Primo discorso programmatico del capo dell’esecutivo cittadino. Si seguiranno le draconiane direttive di Xi Jinping. In arrivo nuova stretta sulla sicurezza nazionale. Le scarse aspettative della cittadinanza; i mercati bocciano il nuovo piano immobiliare.

Hong Kong (AsiaNews) – Il governo vuole attrarre talenti stranieri per migliorare la competitività economica della città, minacciata da realtà dinamiche come Singapore. È il punto principale del primo discorso programmatico di John Lee, pronunciato oggi: un obiettivo difficile, tenuto conto che il capo dell’esecutivo cittadino, in carica da luglio, ha detto di voler rafforzare la sicurezza nazionale, uno degli aspetti che secondo gli investitori esteri rende meno attraente l’ex colonia britannica.

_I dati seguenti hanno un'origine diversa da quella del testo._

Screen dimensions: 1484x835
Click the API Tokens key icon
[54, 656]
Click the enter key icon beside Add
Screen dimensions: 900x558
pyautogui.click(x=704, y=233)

Anche per gli effetti delle rigide restrizioni per il Covid-19, l’economia di Hong Kong vive momenti difficili. Nel secondo trimestre dell’anno, il Pil cittadino ha registrato un calo annuo dell’1,3%. Per favorire la ripresa, Lee propone visti di due anni agli stranieri che negli ultimi 12 mesi hanno guadagnato 2,5 milioni di dollari HK (320mila euro) e ai laureati dalle migliori 100 università del mondo con almeno tre anni di esperienza lavorativa.

Questo sforzo dovrà andare di pari passo con l’inasprimento della normativa sulla sicurezza nazionale, ha dichiarato Lee. Proprio l’adozione nel giugno 2020 di una draconiana legge sulla sicurezza, imposta da Pechino per colpire il fronte pro-democrazia, ha spinto più di 200mila cittadini e stranieri a lasciare la città e riparare all’estero.

Molti degli espatriati sono giornalisti in fuga. Come ricordato in questi giorni dalla International Federation of Journalists, 12 tra giornali e siti web cittadini hanno chiuso i battenti dopo l’introduzione del provvedimento sulla sicurezza.

Il 16 ottobre, all’apertura del 20° Congresso del Partito comunista cinese, Xi Jinping ha detto che le misure adottate a Hong Kong hanno riportato stabilità dopo il caos provocato dalle proteste (pro-democrazia) del 2019. Lee ha messo in chiaro che seguirà alla lettera le indicazioni di Pechino, preannunciando nuovi interventi legislativi in ambiti come cybersicurezza e “false informazioni”.

La stretta riguarderà anche le attività di raccolta fondi. È da ricordare che il 26 ottobre si apre la fase finale del processo al card. Joseph Zen Ze-kiun, accusato insieme a cinque noti esponenti del fronte democratico di non aver registrato in modo corretti un fondo umanitario di cui erano amministratori fiduciari. Fino alla sua chiusura nell’ottobre 2021, il Fondo 612 ha assistito migliaia di manifestanti filo-democratici coinvolti nelle manifestazioni del 2019.

L’attesa della cittadinanza per il discorso di Lee era bassa. Secondo un sondaggio pubblicato ieri dall’Hong Kong Public Opinion Research Institute, quasi il 50% degli intervistati si aspettava poco o nulla dalle parole del premier cittadino.

Anche la Borsa locale ha inviato segnali negativi: al termine delle contrattazioni di giornata l’indice ha perso il 2,4%. Non convince il piano immobiliare di Lee (72mila nuovi alloggi in cinque anni) e il mantenimento delle misure di congelamento dei prezzi delle abitazioni.